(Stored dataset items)
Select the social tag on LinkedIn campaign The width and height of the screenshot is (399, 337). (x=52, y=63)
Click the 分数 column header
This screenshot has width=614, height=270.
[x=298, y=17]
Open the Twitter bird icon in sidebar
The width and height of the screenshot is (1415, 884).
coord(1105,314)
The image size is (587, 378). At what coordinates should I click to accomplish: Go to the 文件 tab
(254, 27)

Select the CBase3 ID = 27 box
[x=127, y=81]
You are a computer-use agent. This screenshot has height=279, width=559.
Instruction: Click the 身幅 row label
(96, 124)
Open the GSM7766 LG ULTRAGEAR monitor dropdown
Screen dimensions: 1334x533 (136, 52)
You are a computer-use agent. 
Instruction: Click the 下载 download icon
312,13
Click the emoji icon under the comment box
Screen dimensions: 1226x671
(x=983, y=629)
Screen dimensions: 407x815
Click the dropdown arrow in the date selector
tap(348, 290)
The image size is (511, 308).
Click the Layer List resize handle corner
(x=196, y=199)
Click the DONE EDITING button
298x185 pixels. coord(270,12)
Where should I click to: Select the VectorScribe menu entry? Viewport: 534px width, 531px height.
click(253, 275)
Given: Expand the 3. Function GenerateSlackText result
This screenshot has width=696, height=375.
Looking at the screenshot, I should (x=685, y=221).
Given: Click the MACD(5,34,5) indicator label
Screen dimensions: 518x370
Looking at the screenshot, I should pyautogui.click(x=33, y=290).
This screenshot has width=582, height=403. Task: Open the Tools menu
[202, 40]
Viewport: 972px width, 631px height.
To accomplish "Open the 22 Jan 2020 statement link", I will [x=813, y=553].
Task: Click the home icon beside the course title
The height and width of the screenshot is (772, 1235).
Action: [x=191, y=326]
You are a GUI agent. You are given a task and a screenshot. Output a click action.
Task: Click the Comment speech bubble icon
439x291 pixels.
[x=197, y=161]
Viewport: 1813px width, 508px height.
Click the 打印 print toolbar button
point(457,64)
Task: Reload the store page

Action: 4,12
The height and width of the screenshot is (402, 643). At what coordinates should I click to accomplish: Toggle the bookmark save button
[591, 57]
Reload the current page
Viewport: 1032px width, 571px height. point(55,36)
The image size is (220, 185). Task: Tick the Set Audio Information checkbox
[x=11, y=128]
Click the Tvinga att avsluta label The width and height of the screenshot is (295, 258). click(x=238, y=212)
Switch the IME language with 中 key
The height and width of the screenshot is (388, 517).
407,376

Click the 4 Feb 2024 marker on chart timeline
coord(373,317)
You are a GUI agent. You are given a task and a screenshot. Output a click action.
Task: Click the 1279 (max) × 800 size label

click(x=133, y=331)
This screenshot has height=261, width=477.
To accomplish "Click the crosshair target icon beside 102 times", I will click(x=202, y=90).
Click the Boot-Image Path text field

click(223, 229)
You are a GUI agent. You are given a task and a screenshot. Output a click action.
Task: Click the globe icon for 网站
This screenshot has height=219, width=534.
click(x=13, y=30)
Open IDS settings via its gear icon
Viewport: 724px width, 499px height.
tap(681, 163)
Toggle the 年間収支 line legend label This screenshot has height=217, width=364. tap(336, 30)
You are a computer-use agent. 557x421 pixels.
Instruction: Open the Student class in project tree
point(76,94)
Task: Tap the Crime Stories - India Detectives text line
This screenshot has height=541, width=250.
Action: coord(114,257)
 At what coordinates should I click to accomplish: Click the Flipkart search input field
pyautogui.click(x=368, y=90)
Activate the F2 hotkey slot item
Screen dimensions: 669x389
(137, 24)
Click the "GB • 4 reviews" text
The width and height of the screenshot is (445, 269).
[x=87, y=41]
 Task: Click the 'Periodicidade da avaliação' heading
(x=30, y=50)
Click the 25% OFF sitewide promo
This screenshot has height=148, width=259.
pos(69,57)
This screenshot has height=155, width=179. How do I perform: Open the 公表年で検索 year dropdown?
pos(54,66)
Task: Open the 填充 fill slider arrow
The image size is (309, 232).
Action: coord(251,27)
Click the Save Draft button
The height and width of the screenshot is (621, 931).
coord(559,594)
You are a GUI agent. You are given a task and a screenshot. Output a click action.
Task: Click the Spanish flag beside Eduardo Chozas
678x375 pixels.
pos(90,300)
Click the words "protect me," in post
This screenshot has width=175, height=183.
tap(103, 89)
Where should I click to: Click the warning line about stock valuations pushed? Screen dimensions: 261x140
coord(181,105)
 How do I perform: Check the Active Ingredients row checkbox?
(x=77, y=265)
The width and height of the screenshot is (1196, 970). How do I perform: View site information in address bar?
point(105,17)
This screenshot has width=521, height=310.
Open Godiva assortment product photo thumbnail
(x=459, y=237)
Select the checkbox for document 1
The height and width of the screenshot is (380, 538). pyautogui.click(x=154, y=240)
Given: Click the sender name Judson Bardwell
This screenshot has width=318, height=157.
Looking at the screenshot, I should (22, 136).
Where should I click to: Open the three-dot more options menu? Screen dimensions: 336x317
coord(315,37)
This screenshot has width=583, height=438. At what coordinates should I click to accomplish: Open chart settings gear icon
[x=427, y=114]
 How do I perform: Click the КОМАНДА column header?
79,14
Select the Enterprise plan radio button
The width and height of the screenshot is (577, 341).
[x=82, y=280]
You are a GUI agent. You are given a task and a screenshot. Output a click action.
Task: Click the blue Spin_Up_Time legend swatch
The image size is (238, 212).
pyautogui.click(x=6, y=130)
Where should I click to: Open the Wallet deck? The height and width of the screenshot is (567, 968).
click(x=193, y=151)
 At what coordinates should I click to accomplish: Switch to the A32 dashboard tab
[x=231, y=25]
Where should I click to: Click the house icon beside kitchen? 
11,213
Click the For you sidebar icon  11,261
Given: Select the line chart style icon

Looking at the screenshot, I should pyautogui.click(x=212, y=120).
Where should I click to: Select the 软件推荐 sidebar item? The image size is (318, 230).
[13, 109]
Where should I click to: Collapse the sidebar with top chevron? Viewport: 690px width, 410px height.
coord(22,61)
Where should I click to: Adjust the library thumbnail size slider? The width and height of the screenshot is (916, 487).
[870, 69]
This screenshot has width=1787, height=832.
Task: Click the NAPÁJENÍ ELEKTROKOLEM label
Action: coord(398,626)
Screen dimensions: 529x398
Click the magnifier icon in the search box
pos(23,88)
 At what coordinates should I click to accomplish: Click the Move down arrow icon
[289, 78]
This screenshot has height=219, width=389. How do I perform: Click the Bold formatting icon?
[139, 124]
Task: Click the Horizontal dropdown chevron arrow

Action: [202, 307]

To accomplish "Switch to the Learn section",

## What to produce
This exercise requires the entries above to be restated exactly.

## Response
Select the social tag on LinkedIn campaign The width and height of the screenshot is (399, 337). (x=52, y=63)
Click the 分数 column header
This screenshot has width=614, height=270.
[x=298, y=17]
Open the Twitter bird icon in sidebar
The width and height of the screenshot is (1415, 884).
coord(1105,314)
The image size is (587, 378). At what coordinates should I click to accomplish: Go to the 文件 tab
(254, 27)

Select the CBase3 ID = 27 box
[x=127, y=81]
You are a computer-use agent. This screenshot has height=279, width=559.
Instruction: Click the 身幅 row label
(96, 124)
Open the GSM7766 LG ULTRAGEAR monitor dropdown
Screen dimensions: 1334x533 (136, 52)
You are a computer-use agent. 
Instruction: Click the 下载 download icon
312,13
Click the emoji icon under the comment box
Screen dimensions: 1226x671
(x=983, y=629)
Screen dimensions: 407x815
Click the dropdown arrow in the date selector
tap(348, 290)
The image size is (511, 308).
Click the Layer List resize handle corner
(x=196, y=199)
Click the DONE EDITING button
298x185 pixels. coord(270,12)
Where should I click to: Select the VectorScribe menu entry? Viewport: 534px width, 531px height.
click(253, 275)
Given: Expand the 3. Function GenerateSlackText result
This screenshot has width=696, height=375.
Looking at the screenshot, I should (x=685, y=221).
Given: Click the MACD(5,34,5) indicator label
Screen dimensions: 518x370
Looking at the screenshot, I should pyautogui.click(x=33, y=290).
This screenshot has width=582, height=403. Task: Open the Tools menu
[202, 40]
Viewport: 972px width, 631px height.
To accomplish "Open the 22 Jan 2020 statement link", I will [x=813, y=553].
Task: Click the home icon beside the course title
The height and width of the screenshot is (772, 1235).
Action: [x=191, y=326]
You are a GUI agent. You are given a task and a screenshot. Output a click action.
Task: Click the Comment speech bubble icon
439x291 pixels.
[x=197, y=161]
Viewport: 1813px width, 508px height.
Click the 打印 print toolbar button
point(457,64)
Task: Reload the store page

Action: 4,12
The height and width of the screenshot is (402, 643). At what coordinates should I click to accomplish: Toggle the bookmark save button
[591, 57]
Reload the current page
Viewport: 1032px width, 571px height. point(55,36)
The image size is (220, 185). Task: Tick the Set Audio Information checkbox
[x=11, y=128]
Click the Tvinga att avsluta label The width and height of the screenshot is (295, 258). click(x=238, y=212)
Switch the IME language with 中 key
The height and width of the screenshot is (388, 517).
407,376

Click the 4 Feb 2024 marker on chart timeline
coord(373,317)
You are a GUI agent. You are given a task and a screenshot. Output a click action.
Task: Click the 1279 (max) × 800 size label

click(x=133, y=331)
This screenshot has height=261, width=477.
To accomplish "Click the crosshair target icon beside 102 times", I will click(x=202, y=90).
Click the Boot-Image Path text field

click(223, 229)
You are a GUI agent. You are given a task and a screenshot. Output a click action.
Task: Click the globe icon for 网站
This screenshot has height=219, width=534.
click(x=13, y=30)
Open IDS settings via its gear icon
Viewport: 724px width, 499px height.
tap(681, 163)
Toggle the 年間収支 line legend label This screenshot has height=217, width=364. tap(336, 30)
You are a computer-use agent. 557x421 pixels.
Instruction: Open the Student class in project tree
point(76,94)
Task: Tap the Crime Stories - India Detectives text line
This screenshot has height=541, width=250.
Action: coord(114,257)
 At what coordinates should I click to accomplish: Click the Flipkart search input field
pyautogui.click(x=368, y=90)
Activate the F2 hotkey slot item
Screen dimensions: 669x389
(137, 24)
Click the "GB • 4 reviews" text
The width and height of the screenshot is (445, 269).
[x=87, y=41]
 Task: Click the 'Periodicidade da avaliação' heading
(x=30, y=50)
Click the 25% OFF sitewide promo
This screenshot has height=148, width=259.
pos(69,57)
This screenshot has height=155, width=179. How do I perform: Open the 公表年で検索 year dropdown?
pos(54,66)
Task: Open the 填充 fill slider arrow
The image size is (309, 232).
Action: coord(251,27)
Click the Save Draft button
The height and width of the screenshot is (621, 931).
coord(559,594)
You are a GUI agent. You are given a task and a screenshot. Output a click action.
Task: Click the Spanish flag beside Eduardo Chozas
678x375 pixels.
pos(90,300)
Click the words "protect me," in post
This screenshot has width=175, height=183.
tap(103, 89)
Where should I click to: Click the warning line about stock valuations pushed? Screen dimensions: 261x140
coord(181,105)
 How do I perform: Check the Active Ingredients row checkbox?
(x=77, y=265)
The width and height of the screenshot is (1196, 970). How do I perform: View site information in address bar?
point(105,17)
This screenshot has width=521, height=310.
Open Godiva assortment product photo thumbnail
(x=459, y=237)
Select the checkbox for document 1
The height and width of the screenshot is (380, 538). pyautogui.click(x=154, y=240)
Given: Click the sender name Judson Bardwell
This screenshot has width=318, height=157.
Looking at the screenshot, I should (22, 136).
Where should I click to: Open the three-dot more options menu? Screen dimensions: 336x317
coord(315,37)
This screenshot has width=583, height=438. At what coordinates should I click to accomplish: Open chart settings gear icon
[x=427, y=114]
 How do I perform: Click the КОМАНДА column header?
79,14
Select the Enterprise plan radio button
The width and height of the screenshot is (577, 341).
[x=82, y=280]
You are a GUI agent. You are given a task and a screenshot. Output a click action.
Task: Click the blue Spin_Up_Time legend swatch
The image size is (238, 212).
pyautogui.click(x=6, y=130)
Where should I click to: Open the Wallet deck? The height and width of the screenshot is (567, 968).
click(x=193, y=151)
 At what coordinates should I click to accomplish: Switch to the A32 dashboard tab
[x=231, y=25]
Where should I click to: Click the house icon beside kitchen? 
11,213
Click the For you sidebar icon  11,261
Given: Select the line chart style icon

Looking at the screenshot, I should pyautogui.click(x=212, y=120).
Where should I click to: Select the 软件推荐 sidebar item? The image size is (318, 230).
[13, 109]
Where should I click to: Collapse the sidebar with top chevron? Viewport: 690px width, 410px height.
coord(22,61)
Where should I click to: Adjust the library thumbnail size slider? The width and height of the screenshot is (916, 487).
[870, 69]
This screenshot has width=1787, height=832.
Task: Click the NAPÁJENÍ ELEKTROKOLEM label
Action: coord(398,626)
Screen dimensions: 529x398
Click the magnifier icon in the search box
pos(23,88)
 At what coordinates should I click to accomplish: Click the Move down arrow icon
[289, 78]
This screenshot has height=219, width=389. How do I perform: Click the Bold formatting icon?
[139, 124]
Task: Click the Horizontal dropdown chevron arrow

Action: [202, 307]

To accomplish "Switch to the Learn section",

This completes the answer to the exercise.